§ SHORT PROBLEM
Copy the following rows exactly as they appear, each one unchanged.

########

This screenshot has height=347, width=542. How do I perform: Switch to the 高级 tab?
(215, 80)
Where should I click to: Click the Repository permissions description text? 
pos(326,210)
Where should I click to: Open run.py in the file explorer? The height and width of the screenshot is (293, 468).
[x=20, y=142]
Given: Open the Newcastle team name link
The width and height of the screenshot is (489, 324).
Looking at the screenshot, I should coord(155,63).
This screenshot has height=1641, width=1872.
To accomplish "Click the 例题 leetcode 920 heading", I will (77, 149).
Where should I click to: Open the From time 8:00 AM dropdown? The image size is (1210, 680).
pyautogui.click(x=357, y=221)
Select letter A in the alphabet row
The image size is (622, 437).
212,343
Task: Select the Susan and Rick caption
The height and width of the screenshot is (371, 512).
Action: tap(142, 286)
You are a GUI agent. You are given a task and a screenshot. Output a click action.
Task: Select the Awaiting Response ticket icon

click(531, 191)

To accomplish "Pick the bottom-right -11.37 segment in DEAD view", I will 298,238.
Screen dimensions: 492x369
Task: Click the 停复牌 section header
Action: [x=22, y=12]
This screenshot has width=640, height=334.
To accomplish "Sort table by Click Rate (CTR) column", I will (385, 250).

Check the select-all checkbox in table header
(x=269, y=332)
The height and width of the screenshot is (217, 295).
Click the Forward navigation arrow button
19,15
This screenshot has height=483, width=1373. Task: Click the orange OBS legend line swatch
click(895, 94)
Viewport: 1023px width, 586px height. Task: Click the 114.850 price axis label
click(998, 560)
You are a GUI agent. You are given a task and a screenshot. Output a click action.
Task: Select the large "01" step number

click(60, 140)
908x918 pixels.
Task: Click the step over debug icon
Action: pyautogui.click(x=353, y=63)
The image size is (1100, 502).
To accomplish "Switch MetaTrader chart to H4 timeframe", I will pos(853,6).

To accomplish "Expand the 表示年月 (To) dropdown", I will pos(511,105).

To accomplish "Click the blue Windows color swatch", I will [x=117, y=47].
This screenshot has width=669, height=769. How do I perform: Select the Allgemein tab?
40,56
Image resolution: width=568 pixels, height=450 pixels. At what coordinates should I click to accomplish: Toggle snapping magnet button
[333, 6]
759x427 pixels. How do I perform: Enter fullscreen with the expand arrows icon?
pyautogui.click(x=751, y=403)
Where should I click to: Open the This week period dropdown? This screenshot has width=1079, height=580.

########

§ ANSWER TO THE PROBLEM
This screenshot has height=347, width=542. How do I perform: Switch to the 高级 tab?
(215, 80)
Where should I click to: Click the Repository permissions description text? 
pos(326,210)
Where should I click to: Open run.py in the file explorer? The height and width of the screenshot is (293, 468).
[x=20, y=142]
Given: Open the Newcastle team name link
The width and height of the screenshot is (489, 324).
Looking at the screenshot, I should coord(155,63).
This screenshot has height=1641, width=1872.
To accomplish "Click the 例题 leetcode 920 heading", I will (77, 149).
Where should I click to: Open the From time 8:00 AM dropdown? The image size is (1210, 680).
pyautogui.click(x=357, y=221)
Select letter A in the alphabet row
The image size is (622, 437).
212,343
Task: Select the Susan and Rick caption
The height and width of the screenshot is (371, 512).
Action: tap(142, 286)
You are a GUI agent. You are given a task and a screenshot. Output a click action.
Task: Select the Awaiting Response ticket icon

click(531, 191)

To accomplish "Pick the bottom-right -11.37 segment in DEAD view", I will 298,238.
Screen dimensions: 492x369
Task: Click the 停复牌 section header
Action: [x=22, y=12]
This screenshot has width=640, height=334.
To accomplish "Sort table by Click Rate (CTR) column", I will (385, 250).

Check the select-all checkbox in table header
(x=269, y=332)
The height and width of the screenshot is (217, 295).
Click the Forward navigation arrow button
19,15
This screenshot has height=483, width=1373. Task: Click the orange OBS legend line swatch
click(895, 94)
Viewport: 1023px width, 586px height. Task: Click the 114.850 price axis label
click(998, 560)
You are a GUI agent. You are given a task and a screenshot. Output a click action.
Task: Select the large "01" step number

click(60, 140)
908x918 pixels.
Task: Click the step over debug icon
Action: pyautogui.click(x=353, y=63)
The image size is (1100, 502).
To accomplish "Switch MetaTrader chart to H4 timeframe", I will pos(853,6).

To accomplish "Expand the 表示年月 (To) dropdown", I will pos(511,105).

To accomplish "Click the blue Windows color swatch", I will [x=117, y=47].
This screenshot has width=669, height=769. How do I perform: Select the Allgemein tab?
40,56
Image resolution: width=568 pixels, height=450 pixels. At what coordinates should I click to accomplish: Toggle snapping magnet button
[333, 6]
759x427 pixels. How do I perform: Enter fullscreen with the expand arrows icon?
pyautogui.click(x=751, y=403)
Where should I click to: Open the This week period dropdown? This screenshot has width=1079, height=580.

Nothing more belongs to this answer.